While it is damaging negative publicity it also makes sense. HE's tunnel service amounts to a free VPN that happens to provide IPv6. I would love for someone from HE to jump in and explain better how their tunnel works, why it's been blocked by Netflix, and what (if anything) they are doing to mitigate it. For my part, I also found that my HE tunnel no longer worked with Netflix because, again, it amounts to a free VPN service. I had to shut it off. However, I did discover that my ISP Charter Communications runs a 6rd tunnel service for their customers and enabled that on my router instead. Here are the settings I put in my ASUS router, taken off of a Tomato router firmware forum post: DHCP Option: Disable IPv6 Prefix: 2602:100:: IPv6 Prefix Length: 32 IPv4 Border Router: 68.114.165.1 IPv4 Router Mask Length: 0 I'm also using an MTU of 1480 and a Tunnel TTL of 255. Works great, though I imagine it'll only work for other Charter customers who don't care what prefix they get assigned as Charter uses prefix delegation to make this work. Matt Freitag Network Engineer I Information Technology Michigan Technological University (906) 487-3696 <%28906%29%20487-3696> https://www.mtu.edu/ https://www.it.mtu.edu/ On Sun, Jun 5, 2016 at 5:59 PM, Owen DeLong <owen@delong.com> wrote:
On Jun 5, 2016, at 14:18 , Damian Menscher <menscher@gmail.com> wrote:
On Fri, Jun 3, 2016 at 4:43 PM, Baldur Norddahl < baldur.norddahl@gmail.com> wrote:
Den 4. jun. 2016 01.26 skrev "Cryptographrix" <cryptographrix@gmail.com :
The information I'm getting from Netflix support now is explicitly
telling
me to turn off IPv6 - someone might want to stop them before they completely kill US IPv6 adoption.
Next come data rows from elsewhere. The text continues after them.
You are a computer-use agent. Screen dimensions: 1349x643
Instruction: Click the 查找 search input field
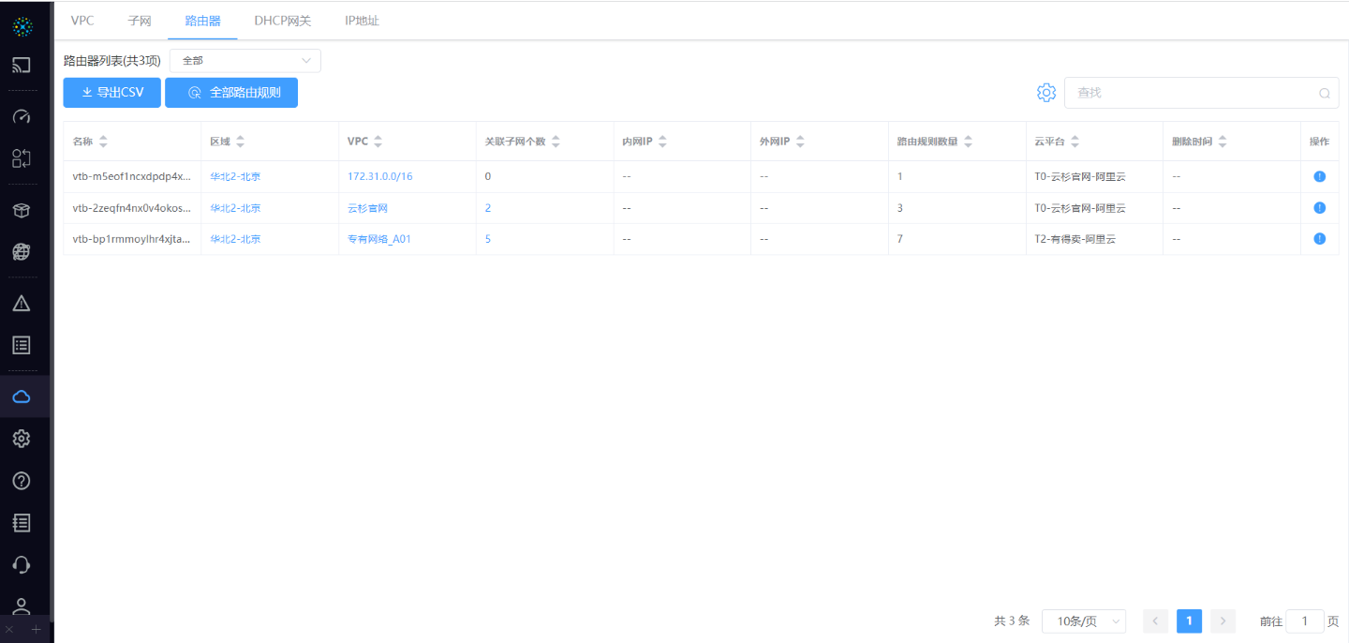1194,93
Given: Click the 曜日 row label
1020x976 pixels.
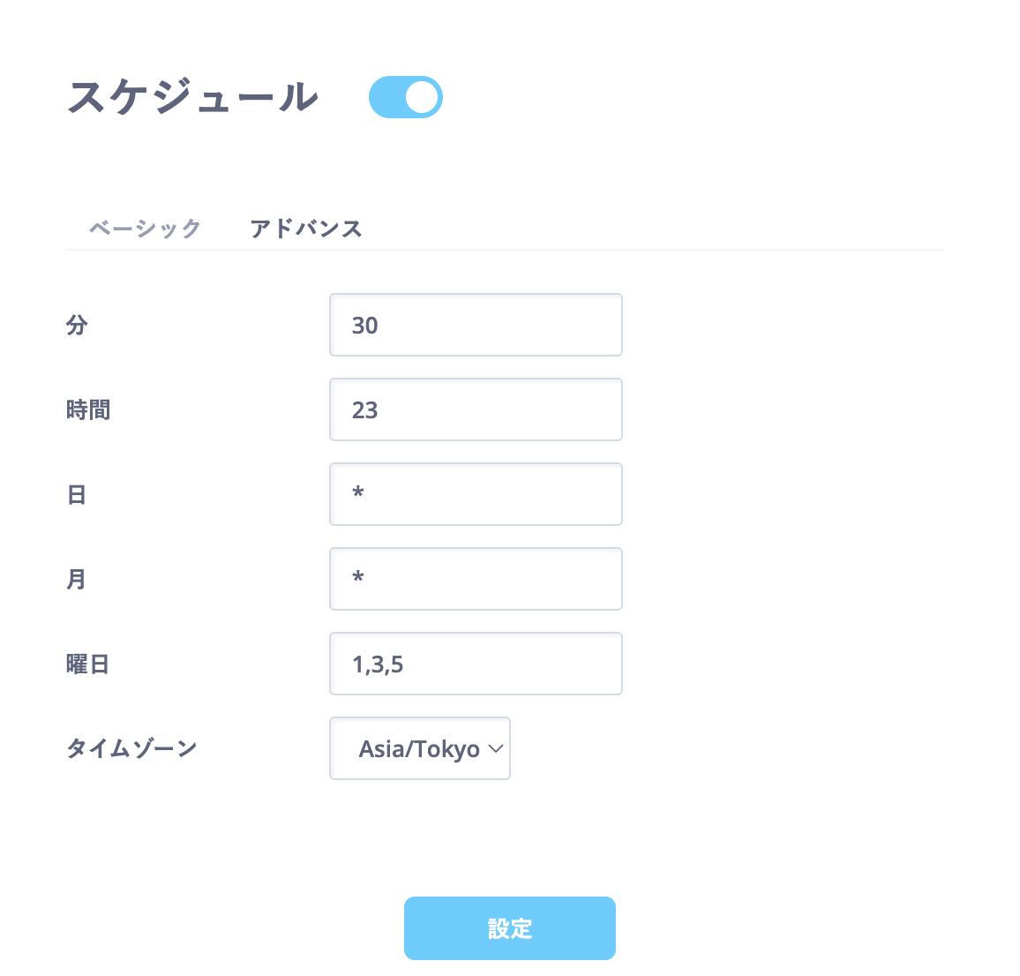Looking at the screenshot, I should (88, 664).
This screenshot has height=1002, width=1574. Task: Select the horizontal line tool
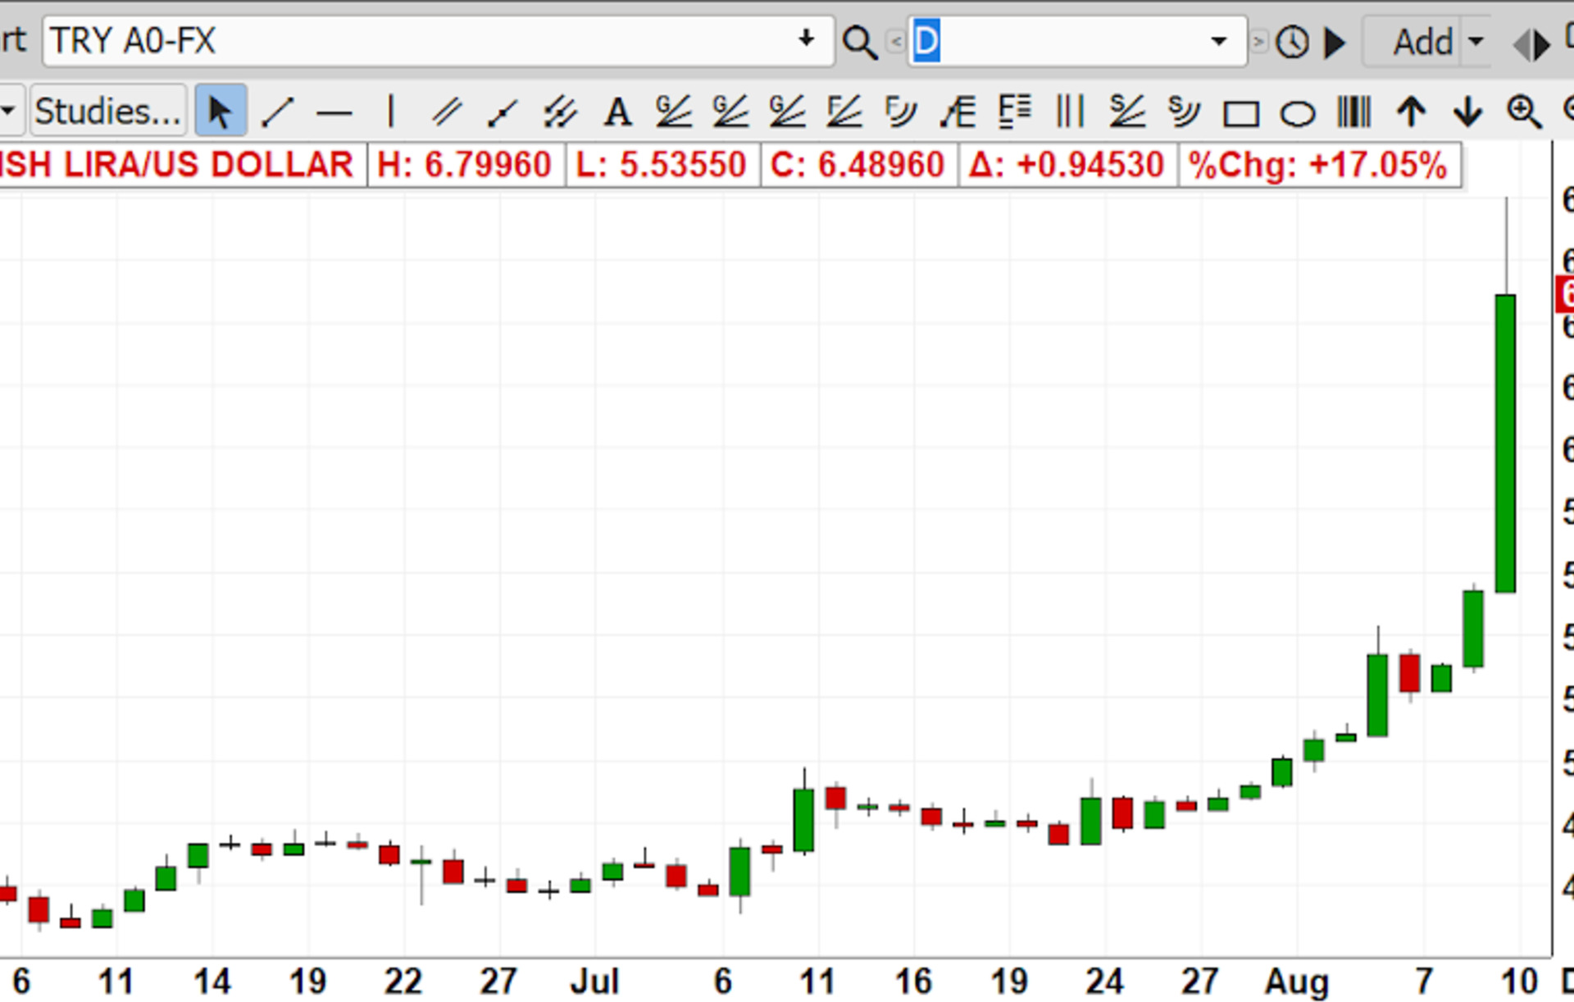[334, 112]
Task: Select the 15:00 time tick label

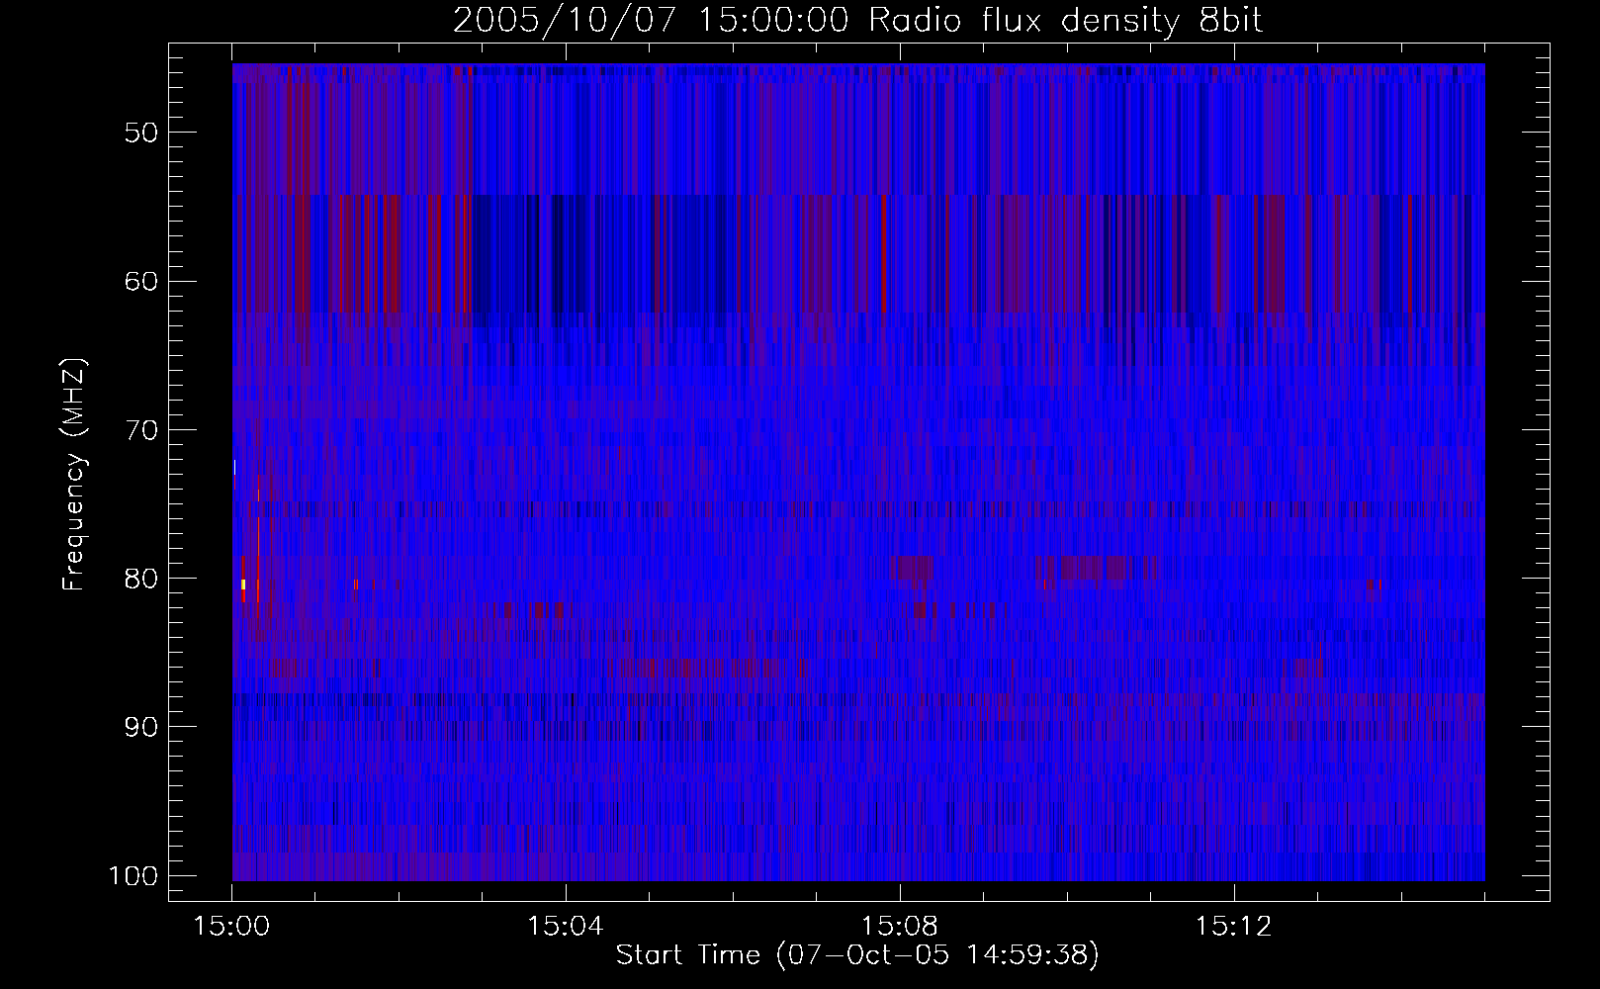Action: tap(232, 926)
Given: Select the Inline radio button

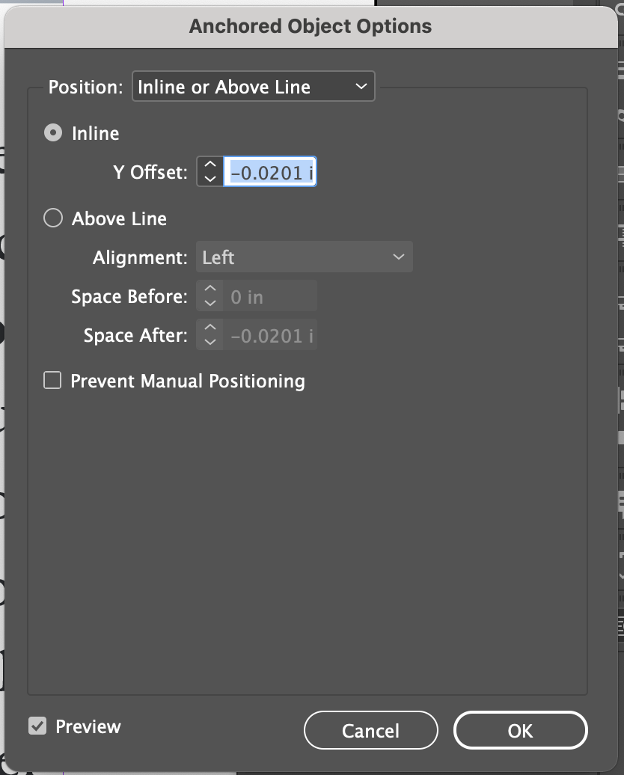Looking at the screenshot, I should point(52,132).

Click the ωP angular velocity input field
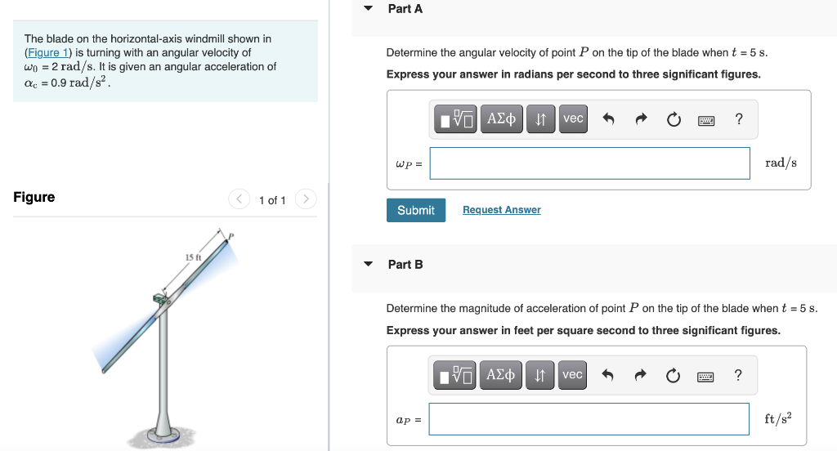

Not allowing he.net tunnels is not killing ipv6. You just need need native ipv6.
This entire thread confuses me. Are there normal home users who are being blocked from Netflix because their ISP forces them through a HE VPN? Or is this massive thread just about a handful of geeks who think IPv6 is cool and insist they be allowed to use it despite not having it natively? I could certainly understand ISP concerns that they are receiving user complaints because they failed to provide native IPv6 (why not?), but whining that you've managed to create a non-standard network setup doesn't work with some providers seems a bit silly.
Damian
What is non-standard about an HE tunnel? It conforms to the relevant RFCs and is a very common configuration widely deployed to many thousands of locations around the internet.
It’s not that Netflix happens to not work with these tunnels, the problem is that they are taking deliberate active steps to specifically block them.
Most likely, these steps are being taken at the behest of their content providers, but to the best of my knowledge, that is merely speculation so far as I don’t believe Netflix themselves have confirmed this. (It’s not unlikely that they are unable to do so due to those same content providers likely insisting on these requirements being considered proprietary information subject to NDA.)
So… I don’t know how many “normal users” use HE tunnels vs. “geeks” or how one would go about defining the difference. I can tell you that there are an awful lot of people using HE tunnels, and based on what I saw while working at HE, I don’t believe they are all geeks. While I would say that geeks are a larger fraction of the HE Tunnel using populace than of the general population, I’m not sure to what extent. Probably a lot less than you think based on the tone of your message.
I think that a provider that has specifically claimed to be an early adopter supporting IPv6 and is now having their support department tell customers to turn off IPv6 altogether is certainly noteworthy and not in a good way.
Further, if that provider is actively taking steps to damage previously working IPv6 network configurations, that is also worthy of substantial negative publicity.
I’m confused as to why you would think otherwise.